Same content. Different frequency per segment.
This keeps your engaged subscribers happy without burning out the people on the fence.
Why Daily Emails Work (When They Work)
Some of the most successful email marketers in the world email daily. Morning Brew. The Hustle. Tons of creators.
It works because:
Habit formation. When you email at the same time every day, you become part of someone's routine. They expect you.
Top of mind. Hard to forget about someone who's in your inbox every morning.
More content means more chances to resonate. Not every email will hit. But if you email 30 times a month, more of them will land than if you email 4 times.
But daily only works if you have enough to say. A daily email with nothing useful becomes spam, fast.
Why Weekly Works (When It Works)
Weekly gives you time to create actually good content.
You can spend 3 hours on one email that really delivers value versus cranking out 7 emails that are just okay.
Weekly also works better for businesses where the buying cycle is longer. B2B, high-ticket, services. These audiences don't need daily touchpoints.
And weekly is forgiving. Miss a week and nobody notices. Miss a day when you've trained people to expect daily and it feels weird.
The Worst Mistake: Inconsistency
Whatever frequency you pick, stick to it.
Emailing 5 times one week, then nothing for two weeks, then 8 times the next week is worse than just about any consistent schedule.
Inconsistency trains your audience that you're unreliable.
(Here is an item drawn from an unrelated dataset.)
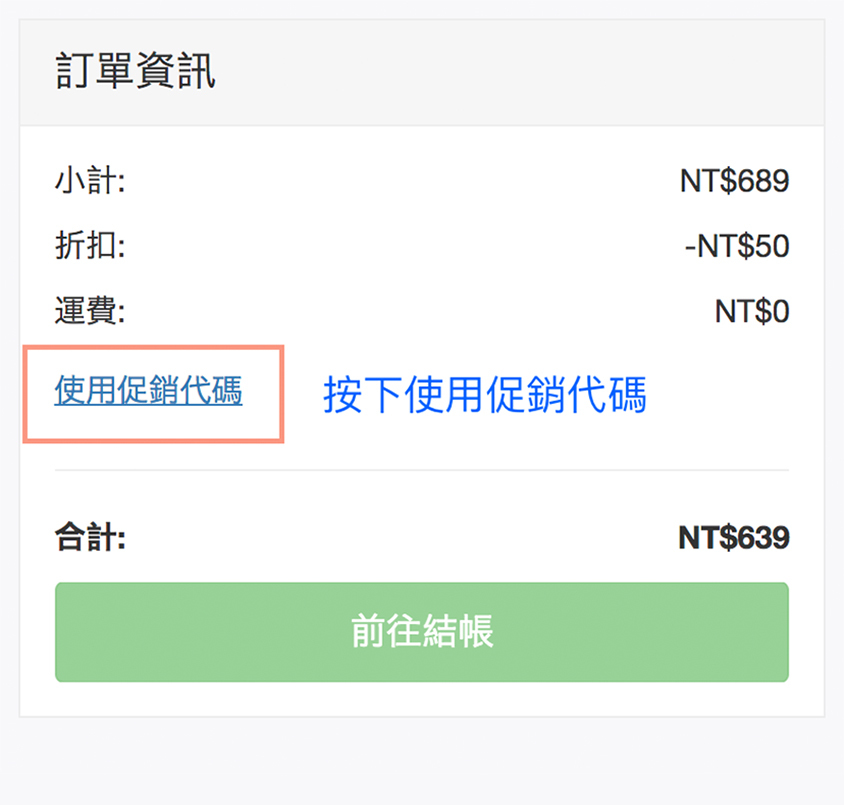Viewport: 844px width, 805px height.
Task: Click empty gray header area right of 訂單資訊
Action: 520,72
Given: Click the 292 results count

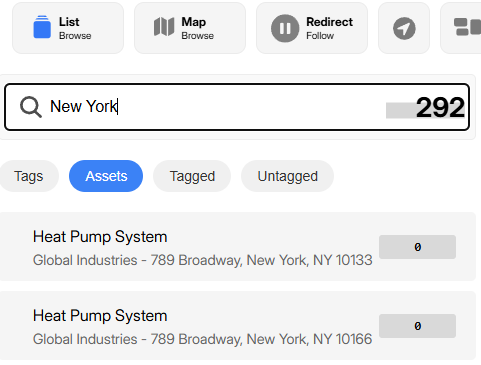Looking at the screenshot, I should pyautogui.click(x=440, y=107).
They stop expecting your emails. Open rates tank. Engagement disappears.
If you can only consistently produce one email per week, do that. Don't burn out trying to email daily for a month and then ghost your list for six weeks.
Boring and consistent beats exciting and erratic.
The Test You Should Run
Want to actually know your optimal frequency instead of guessing?
Split your list in half. Send one group your current frequency. Send the other group double that frequency for 6-8 weeks.
Track:
- Open rates for both groups
- Click rates for both groups
- Unsubscribe rates for both groups
- Revenue per email for both groups (if applicable)
Now you have data. Real data from your actual audience. Not some blog post telling you what to do.
The answer might surprise you. I've seen lists where doubling frequency increased both engagement and revenue. And I've seen lists where it killed everything.
Only way to know is to test.
My Actual Recommendation
If you're just starting out or you've been inconsistent: email weekly.
It's manageable. It's consistent. It's enough to stay relevant without being overwhelming.
Once you've proven you can do weekly for three months straight, consider increasing if the signals support it.
The people who fail at email marketing usually fail because they stop sending, not because they send too much.
Get consistent first. Optimize frequency later.